Krista gives him the finger. She lifts her shirt and flashes her breasts. The boy laughs and gives us two thumbs up. His father shakes his fist, then blackens all the windows.
She puts her hand on my leg. I push the pedal to the floor and race toward the sun.
"So, not his wife," says the man.
"He met grandma a year later. They stayed married for twenty years, but it didn't end well. Grandma said grandpa cared more about his job than his family. Grandpa said grandma was a humorless bitch."
"Ouch."
"He wasn't a great husband, but he was a good father, and he was a great grandpa. When my own parents were fighting all the time, he used to take me to the beach and tell me stories about mysterious lands just over the horizon and exotic worlds on the other side of the sky. He gave me hope, when everything seemed hopeless."
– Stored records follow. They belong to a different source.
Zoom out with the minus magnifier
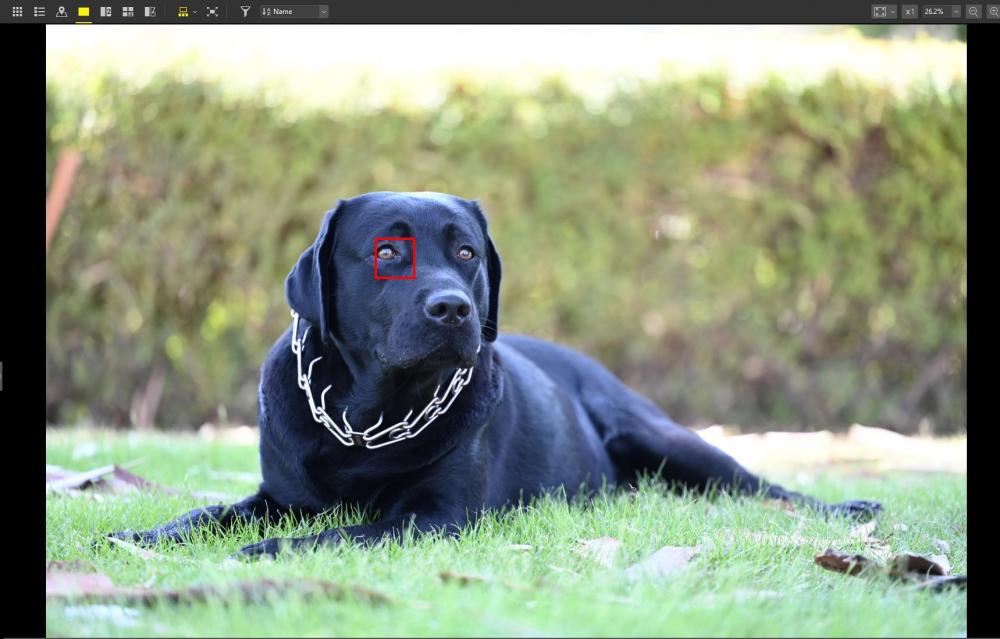[973, 11]
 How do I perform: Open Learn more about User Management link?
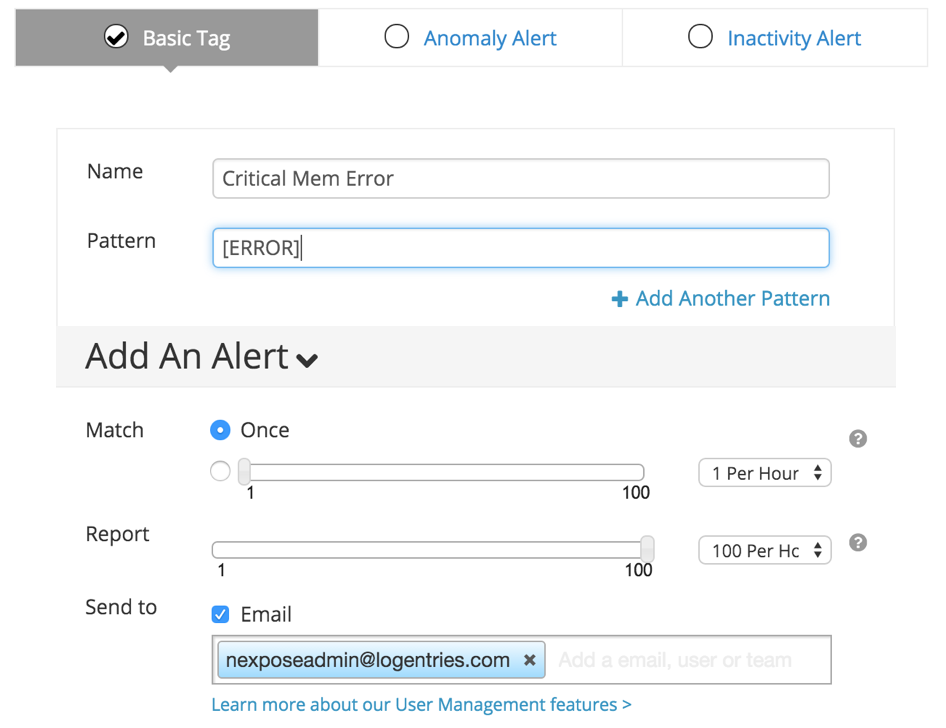coord(421,705)
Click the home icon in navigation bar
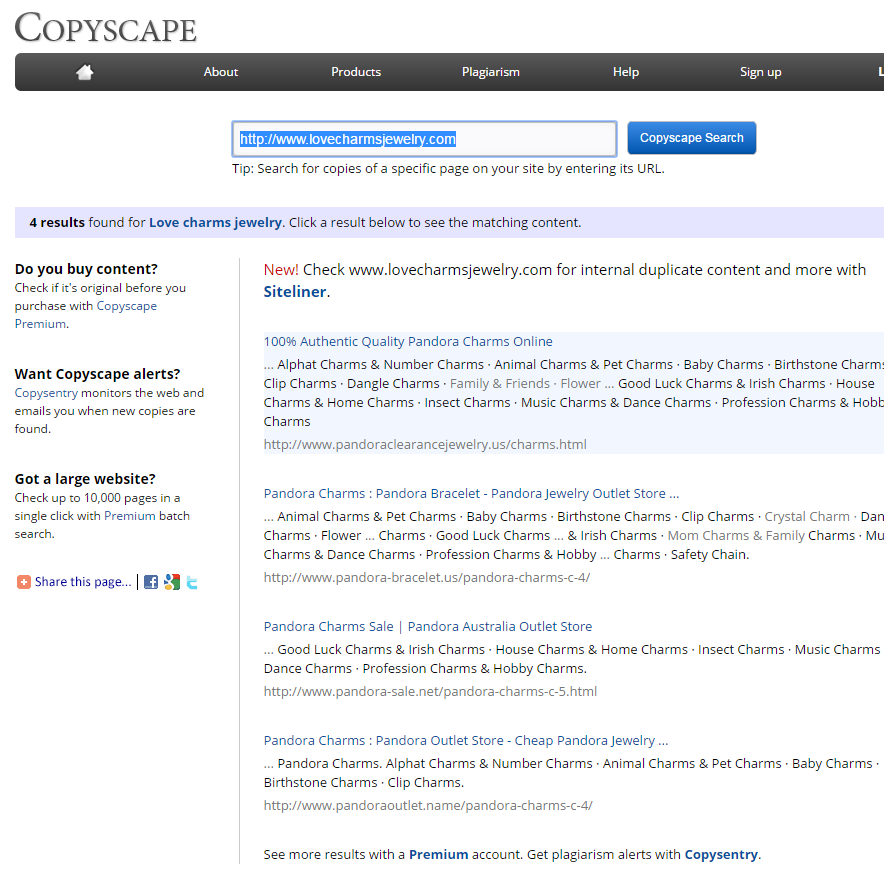The width and height of the screenshot is (884, 875). coord(85,72)
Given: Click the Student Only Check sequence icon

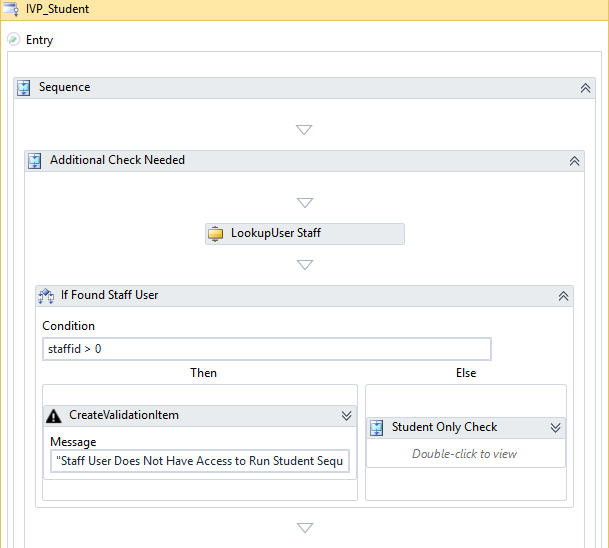Looking at the screenshot, I should click(377, 428).
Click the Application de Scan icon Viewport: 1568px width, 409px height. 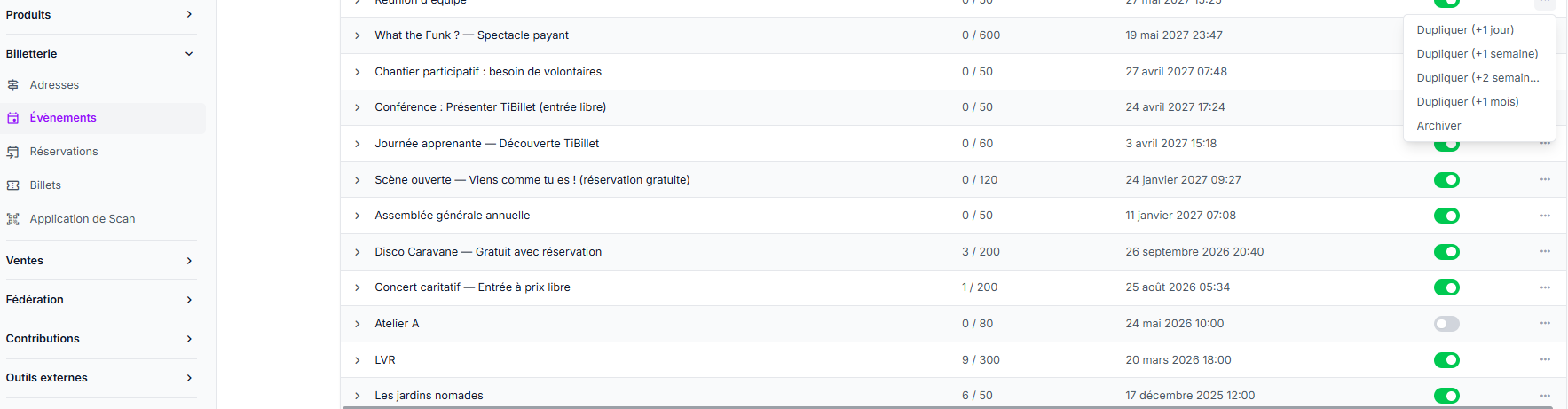click(13, 219)
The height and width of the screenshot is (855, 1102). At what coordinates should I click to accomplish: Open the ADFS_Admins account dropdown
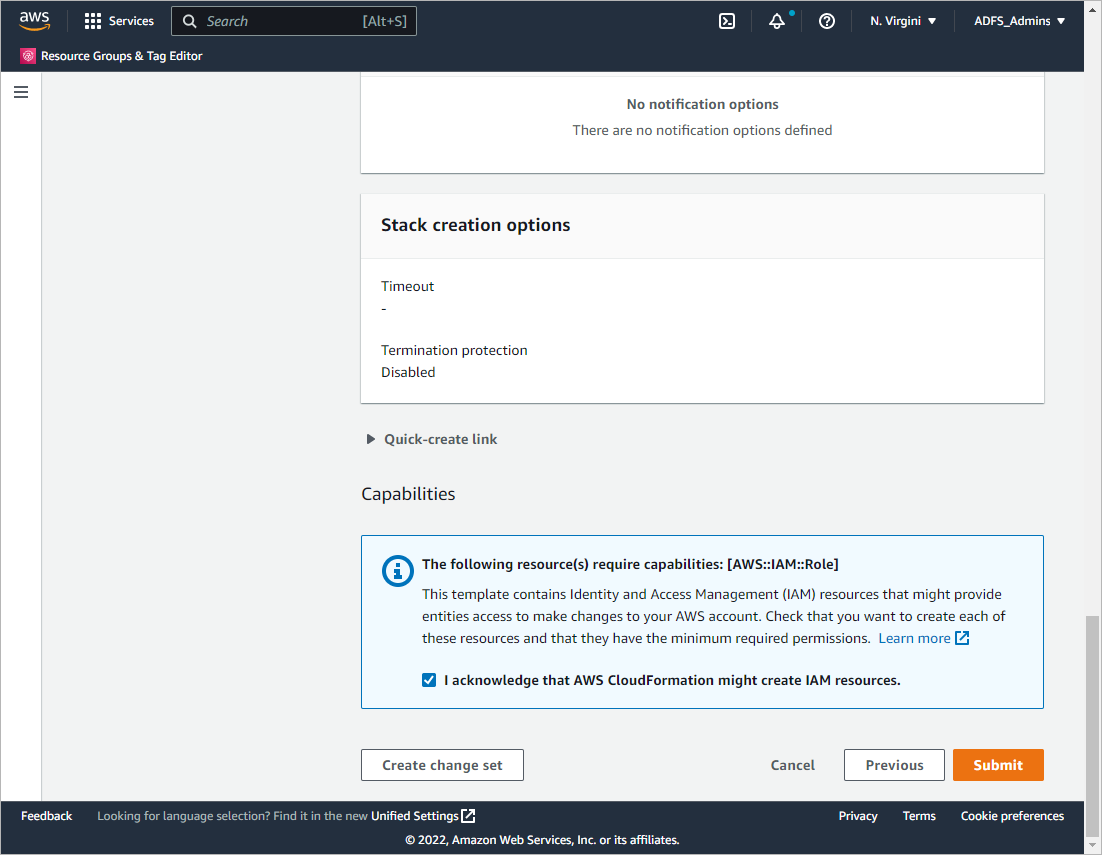(1019, 21)
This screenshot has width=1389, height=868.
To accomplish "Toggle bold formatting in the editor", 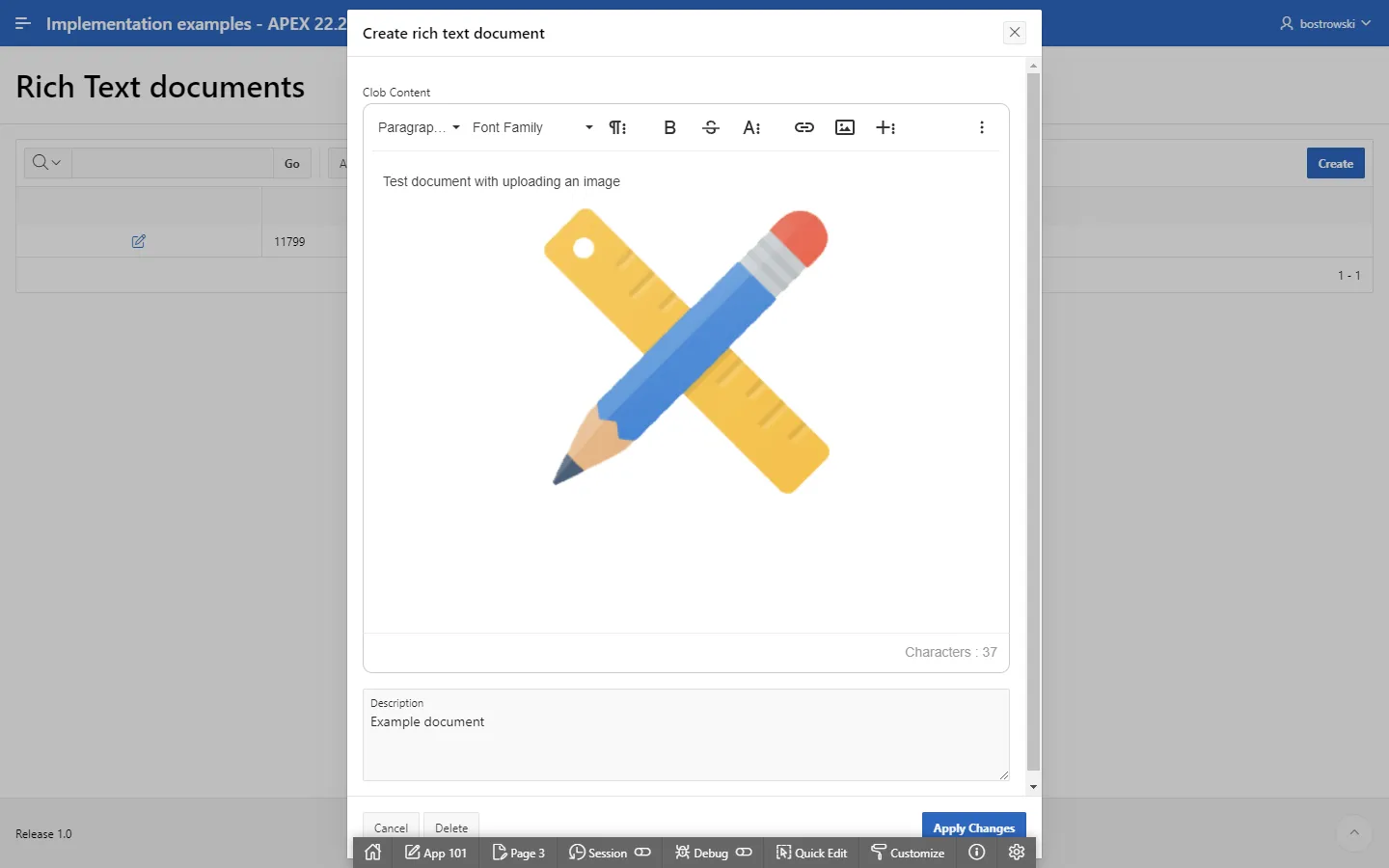I will tap(669, 127).

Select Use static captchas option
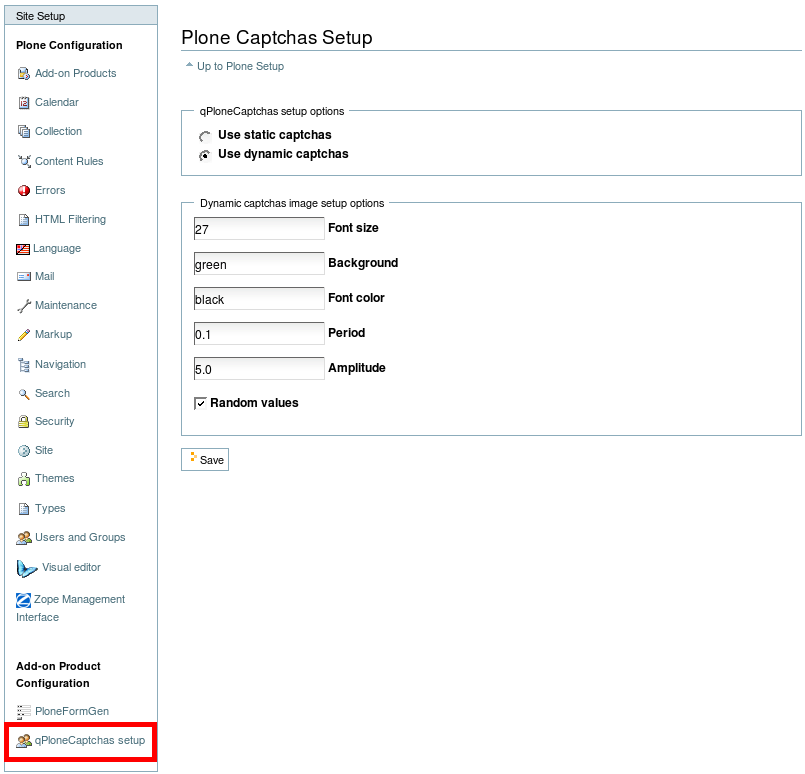[205, 136]

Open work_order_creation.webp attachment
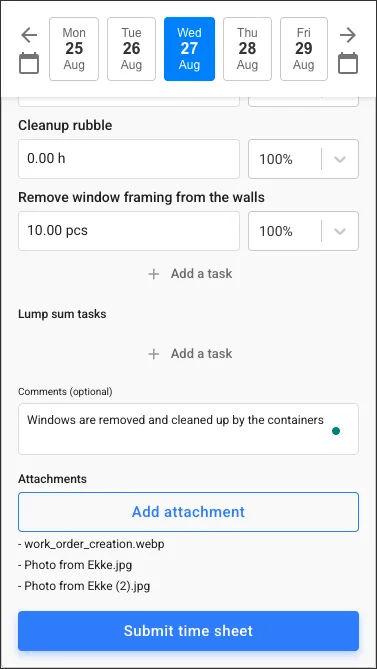[94, 544]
We walk on the beach, and she tries to pull me into the water. "I thought you said you liked the beach!" she said.
"I like walking on the beach. I'm not into swimming. I don't want to get my clothes wet."
"Then take them off."
"There are people watching." I point to a family on a hill in the distance. She waves at the family, then runs into the surf and takes off her clothes.
How would this look on the evening gossip feeds? Anyone with glasses could be reccing me for a bounty. The Valley loves its microscandals almost as much as Hollywood.
Fuck it. I throw off my Ecco shoes, take off my Ralph Lauren suit, and pile the rest of my clothes onto the sand like a sundae, with my Rolex the cherry on top.
"When was he diagnosed with Alzheimer's?"
"Ten years ago. It's been hard. Then he had the stroke that left him like this."
"Locked-in."
"I couldn't abandon him, but I couldn't deal with his condition. I had no idea what to do. And then I found your company. You're a lifesaver."
"Just doing what we can to help."
I run across the sand, naked and unashamed, as Krista gestures for me to join her. I see her hair shining in the sun, her blue eyes welcoming me. I feel her perfectly curved breasts touching my chest.
I fall onto her. We make love on the sand, the waves crashing over our bodies. I thrust and she moans, again and again and again.
"That's it. Locked and loaded."
Afterwards, she looks into my eyes and asks, "What are you thinking?"
I wrap my arms around her shoulders, and we turn to watch the sunset. "I wish this day would last forever."
"Sweet dreams, grandpa. I love you."
I walk into the coffee shop, my head filled with budgets, schedules, and deadlines. And then I see her.